__CONSIGNES À SUIVRE__
Dans l'extrait ci-dessous consacré au roman de Mathias Enard, traduisez en anglais la phrase suivante : « La présence des marchands italiens dans la ville ottomane permet la transmission des nouvelles idées de la Renaissance qui essaiment déjà en Occident. »

__EXTRAIT À LIRE__
┄┄┄┄┄┄┄┄┄┄┄┄┄┄┄┄┄┄┄┄
Avec "Parle-leur de batailles, de rois et d'éléphants", Mathias Enard propose une invitation au rêve et au merveilleux

En mai 1506, Michel-Ange, en froid avec le versatile pape Jules II qui osa ajourner le projet de mausolée dans la basilique vaticane, quitte la péninsule italienne pour rejoindre Constantinople, l’ancienne et fière capitale byzantine ravie en 1453 par les Ottomans. Invité par le sultan Bajazet, qui lui promet une immense fortune, il reçoit commande, après l’échec de son rival Léonard de Vinci, de dessiner les plans d’un pont qui relierait les deux rives du Bosphore, sur la Corne d’Or.

Le séjour de l’artiste florentin a-t-il réellement existé ? Contrairement au roman, aucun de ses biographes ne l’affirme et aucune archive ne l’atteste. Selon le narrateur, l’expérience byzantine transparaîtrait dans les œuvres futures de Michel-Ange. Ce qui est bien établi cependant, c’est la réalité de l’offre faite par le monarque au jeune artiste, devenu célèbre, à l’époque, par sa sculpture de la Pietà (1499) et celle de David (1504). La présence des marchands italiens dans la ville ottomane permet la transmission des nouvelles idées de la Renaissance qui essaiment déjà en Occident. Et comme d’autres souverains, on pense ici à Jules II ou à François Ier, le sultan veut attirer à lui les meilleurs artistes qui pourront servir ses projets urbanistiques et donc sa propagande.

Le beau titre, emprunté à Rudyard Kipling (1), est une invitation au rêve et au merveilleux. 

Il y a d’abord la qualité de conteur, dans une langue simple et élégante, qui permet à l’auteur de restituer le génie artistique de Michel-Ange : « Il observe la main de l’artiste reproduire son dessin initial, en retrouver les proportions avec un compas ; puis courber légèrement la lame vers le bas, à partir du deuxième tiers, courbure qu’il compense par une inclinaison de la partie haute de la garde, ce qui donne à l’ensemble un imperceptible mouvement de serpent, ondulation qu’il va dissimuler par une frise simple, prenant appui sur la branche inférieure. Deux courbes qui se complètent et s’annulent dans la violence de la pointe ».
┄┄┄┄┄┄┄┄┄┄┄┄┄┄┄┄┄┄┄┄
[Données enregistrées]
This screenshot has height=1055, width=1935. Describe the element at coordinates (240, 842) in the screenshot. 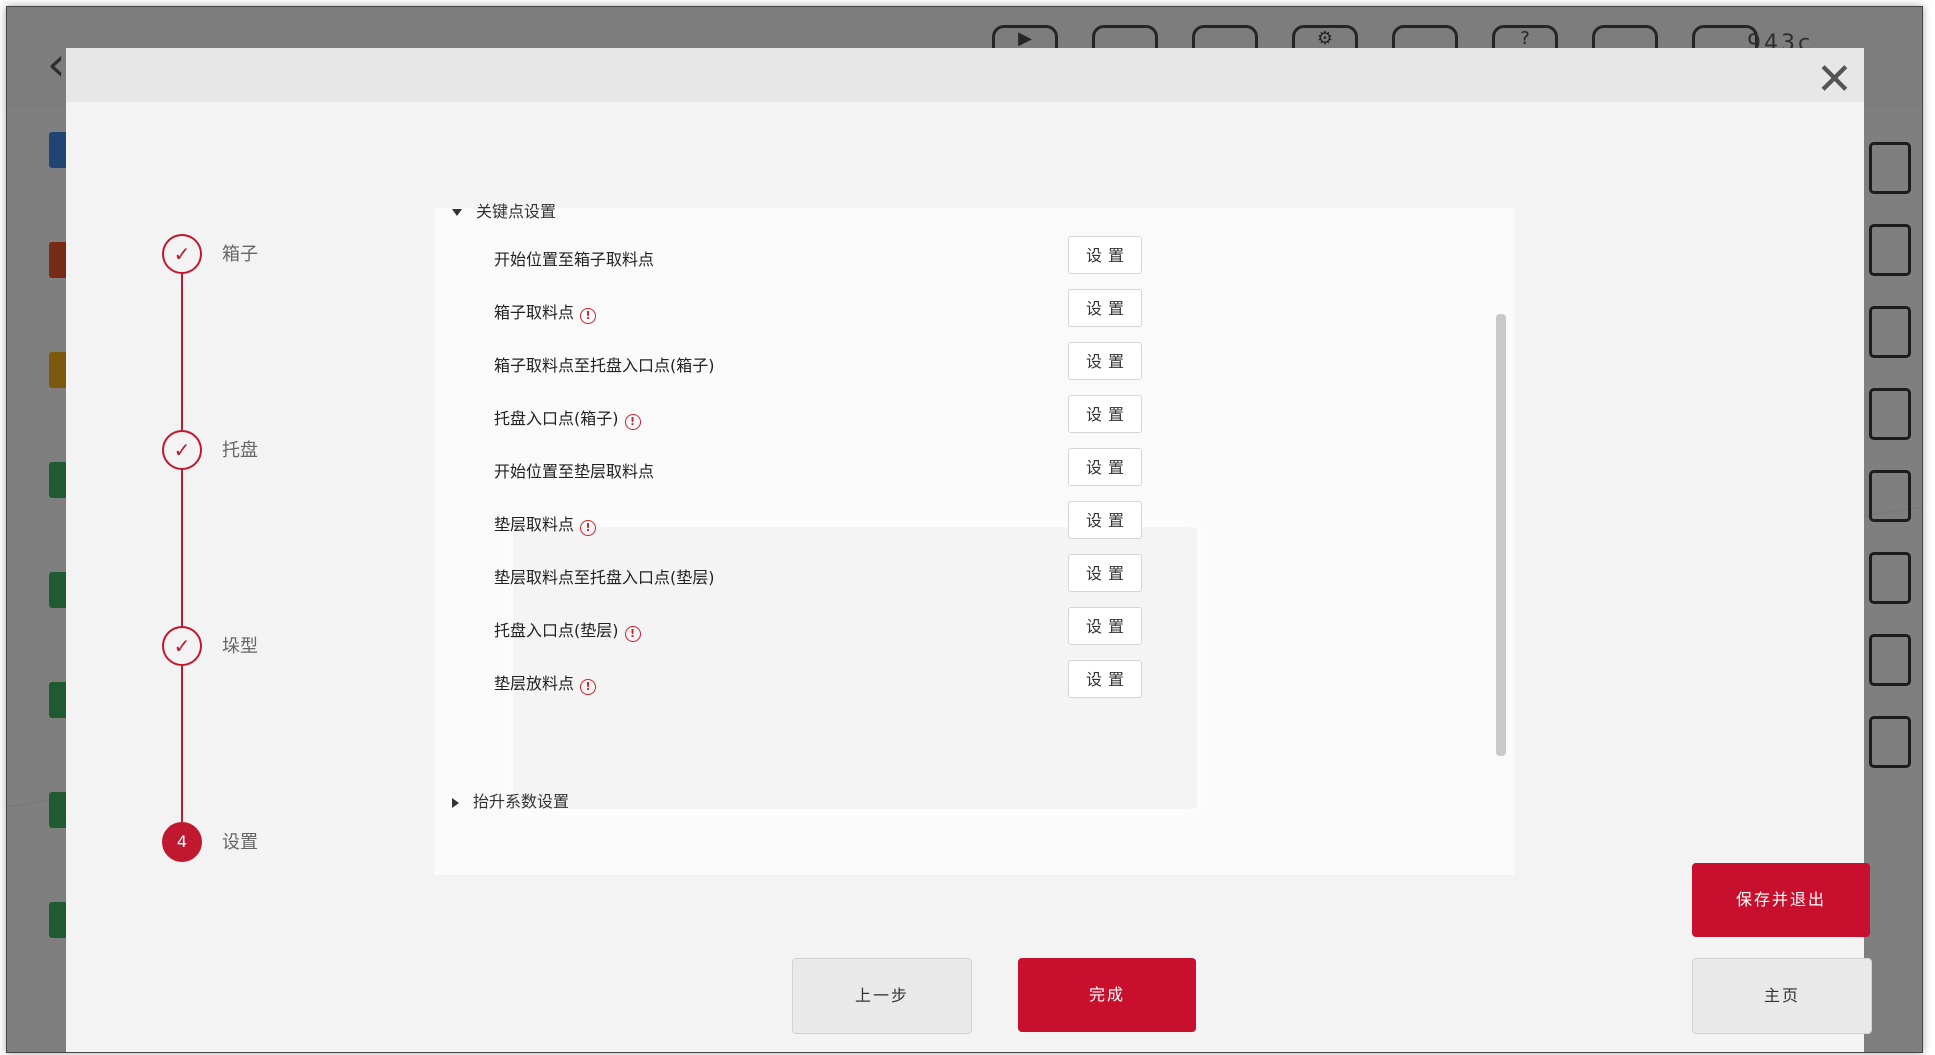

I see `step-label: 设置` at that location.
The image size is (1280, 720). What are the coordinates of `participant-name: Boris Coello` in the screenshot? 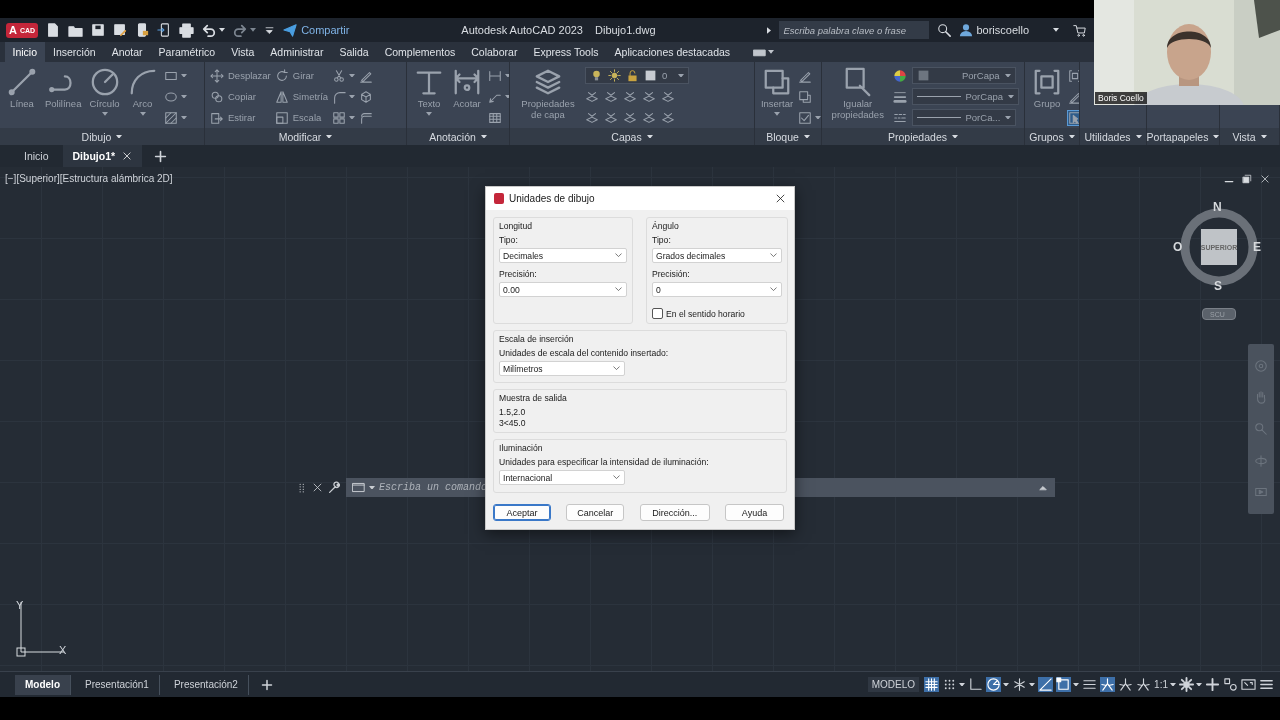 It's located at (1121, 98).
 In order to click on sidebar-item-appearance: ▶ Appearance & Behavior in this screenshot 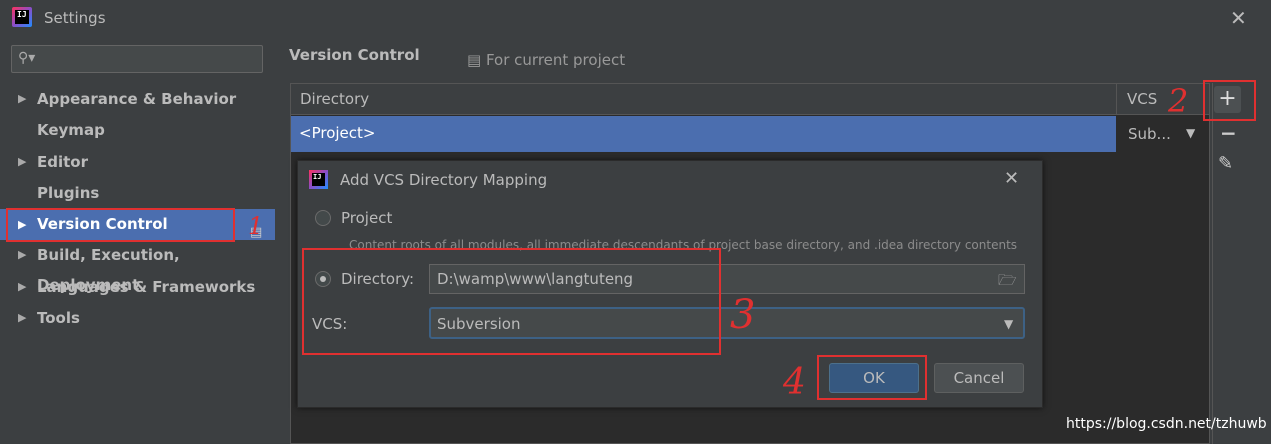, I will do `click(138, 99)`.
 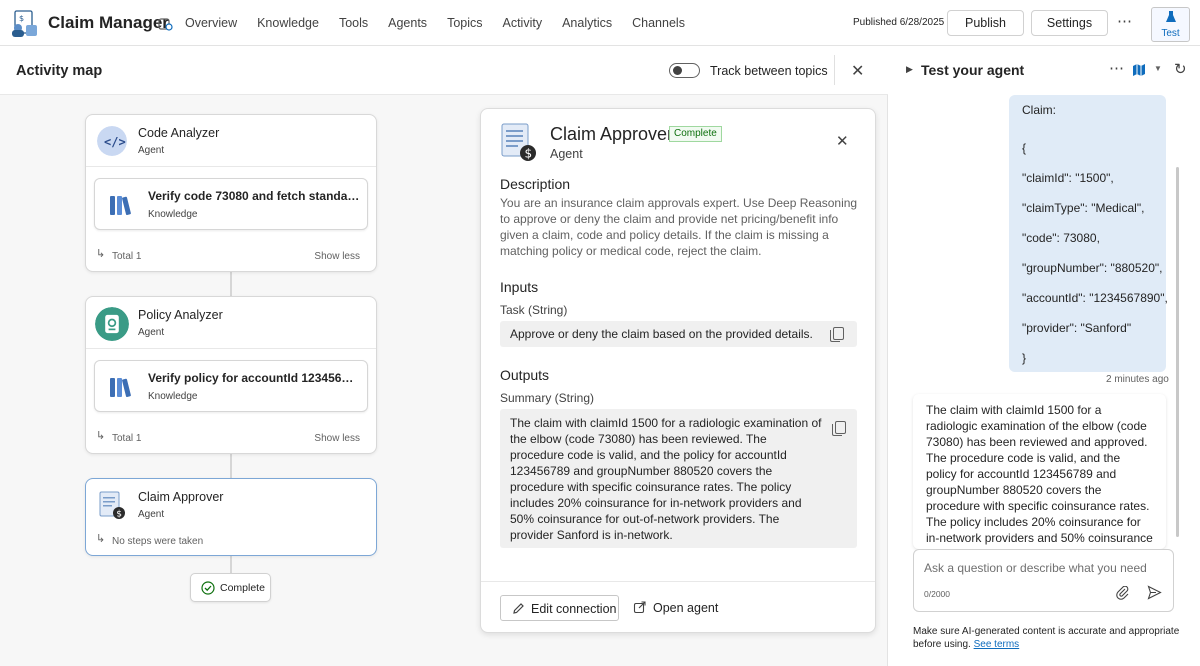 I want to click on complete-node: Complete, so click(x=230, y=588).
┄┄┄┄┄┄┄┄┄┄┄┄┄┄┄┄┄┄┄┄
__ZONE DE RÉPONSE__
The presence of Italian merchants in the Ottoman city allows the transmission of the new ideas of the Renaissance, which are already spreading in the West.